On Sept. 12, SHARPS and civil-society groups formed an ad hoc committee, calling on the government to better regulate Samsung’s safety measures.

 

Last week’s fatal carbon dioxide leak at Samsung Electronics Co., Ltd.’s flagship chip plant claimed another life on Sept 12, as a 54-year-old worker was pronounced dead after eight days in a coma.  His death brought the toll up to two out of the four victims hospitalized on Sept 4. after their exposure to the gas.  One victim died the day he was exposed. The third remains unconscious.  A Samsung paramedic was also injured.

The four victims’ identities were not released.

Temporary Workers and Ruptured Valves

The three non-Samsung victims, all temps from the company’s outsourcer, were poisoned by carbon dioxide as they worked in a basement storage facility for the gas at the company’s Giheung plant in South Korea’s Gyonggi province.  The cause of the leak has yet to be determined, but valves were seen ruptured, according to Yonhap News.

Cover-up

Samsung left the local emergency management system in the dark over the leak, the independent Hankyoreh said on Sept. 12, after obtaining transcripts of phone calls between the company and EMS.

· · ·

→ WORK REQUIRED: Summarize the report on the Samsung carbon dioxide leak in two sentences. Rely only on the text above.

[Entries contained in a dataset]
· · ·

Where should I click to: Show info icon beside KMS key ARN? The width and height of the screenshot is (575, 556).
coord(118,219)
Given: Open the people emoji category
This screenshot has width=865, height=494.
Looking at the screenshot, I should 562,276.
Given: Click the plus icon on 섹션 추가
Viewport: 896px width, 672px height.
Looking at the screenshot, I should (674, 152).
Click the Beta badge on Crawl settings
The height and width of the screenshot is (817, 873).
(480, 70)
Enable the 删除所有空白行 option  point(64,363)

· · ·

→ EXERCISE OUTPUT: A carbon dioxide leak at Samsung Electronics' Giheung chip plant left four victims hospitalized on Sept. 4; one died the day he was exposed, and a 54-year-old worker died on Sept. 12 after eight days in a coma. The three non-Samsung victims were temporary workers from the company's outsourcer, and the Hankyoreh reported that Samsung left the local emergency management system in the dark over the leak.